Items.
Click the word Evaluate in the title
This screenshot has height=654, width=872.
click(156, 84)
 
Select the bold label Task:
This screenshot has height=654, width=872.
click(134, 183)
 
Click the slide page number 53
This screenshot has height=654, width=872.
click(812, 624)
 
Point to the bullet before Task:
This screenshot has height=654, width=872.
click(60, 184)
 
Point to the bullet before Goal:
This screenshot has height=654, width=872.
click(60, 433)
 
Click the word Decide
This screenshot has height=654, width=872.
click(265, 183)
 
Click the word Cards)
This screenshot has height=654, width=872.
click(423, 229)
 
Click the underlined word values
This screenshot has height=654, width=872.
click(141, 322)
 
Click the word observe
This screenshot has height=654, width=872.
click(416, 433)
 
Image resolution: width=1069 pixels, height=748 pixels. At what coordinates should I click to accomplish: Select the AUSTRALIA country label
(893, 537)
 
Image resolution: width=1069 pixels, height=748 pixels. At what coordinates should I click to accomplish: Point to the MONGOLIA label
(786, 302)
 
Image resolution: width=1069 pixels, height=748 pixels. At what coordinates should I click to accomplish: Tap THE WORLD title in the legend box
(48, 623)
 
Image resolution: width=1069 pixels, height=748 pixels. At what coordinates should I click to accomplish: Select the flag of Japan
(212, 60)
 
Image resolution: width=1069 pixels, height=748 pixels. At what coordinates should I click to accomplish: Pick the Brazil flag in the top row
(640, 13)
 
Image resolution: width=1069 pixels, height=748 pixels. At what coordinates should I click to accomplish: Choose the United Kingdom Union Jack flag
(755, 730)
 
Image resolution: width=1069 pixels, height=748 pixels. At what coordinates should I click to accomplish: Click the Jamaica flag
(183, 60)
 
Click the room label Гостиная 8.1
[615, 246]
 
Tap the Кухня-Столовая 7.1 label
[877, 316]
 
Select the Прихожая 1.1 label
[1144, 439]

Goal. Reproduce every item above, substituting "caption" for each occurrence of "label" and leaving all other text unaltered.

Final result.
Click the word Evaluate in the title
This screenshot has height=654, width=872.
click(156, 84)
 
Select the bold caption Task:
This screenshot has height=654, width=872.
click(134, 183)
 
Click the slide page number 53
This screenshot has height=654, width=872.
click(812, 624)
 
Point to the bullet before Task:
This screenshot has height=654, width=872.
click(60, 184)
 
Point to the bullet before Goal:
This screenshot has height=654, width=872.
click(60, 433)
 
Click the word Decide
This screenshot has height=654, width=872.
click(265, 183)
 
Click the word Cards)
This screenshot has height=654, width=872.
click(423, 229)
 
Click the underlined word values
This screenshot has height=654, width=872.
click(141, 322)
 
Click the word observe
This screenshot has height=654, width=872.
click(416, 433)
 
Image resolution: width=1069 pixels, height=748 pixels. At what coordinates should I click to accomplish: Select the AUSTRALIA country caption
(893, 537)
 
Image resolution: width=1069 pixels, height=748 pixels. At what coordinates should I click to accomplish: Point to the MONGOLIA caption
(786, 302)
 
Image resolution: width=1069 pixels, height=748 pixels. At what coordinates should I click to accomplish: Tap THE WORLD title in the legend box
(48, 623)
 
Image resolution: width=1069 pixels, height=748 pixels. At what coordinates should I click to accomplish: Select the flag of Japan
(212, 60)
 
Image resolution: width=1069 pixels, height=748 pixels. At what coordinates should I click to accomplish: Pick the Brazil flag in the top row
(640, 13)
 
Image resolution: width=1069 pixels, height=748 pixels. At what coordinates should I click to accomplish: Choose the United Kingdom Union Jack flag
(755, 730)
 
Image resolution: width=1069 pixels, height=748 pixels. At what coordinates should I click to accomplish: Click the Jamaica flag
(183, 60)
 
Click the room caption Гостиная 8.1
[615, 246]
 
Tap the Кухня-Столовая 7.1 caption
[877, 316]
 
Select the Прихожая 1.1 caption
[1144, 439]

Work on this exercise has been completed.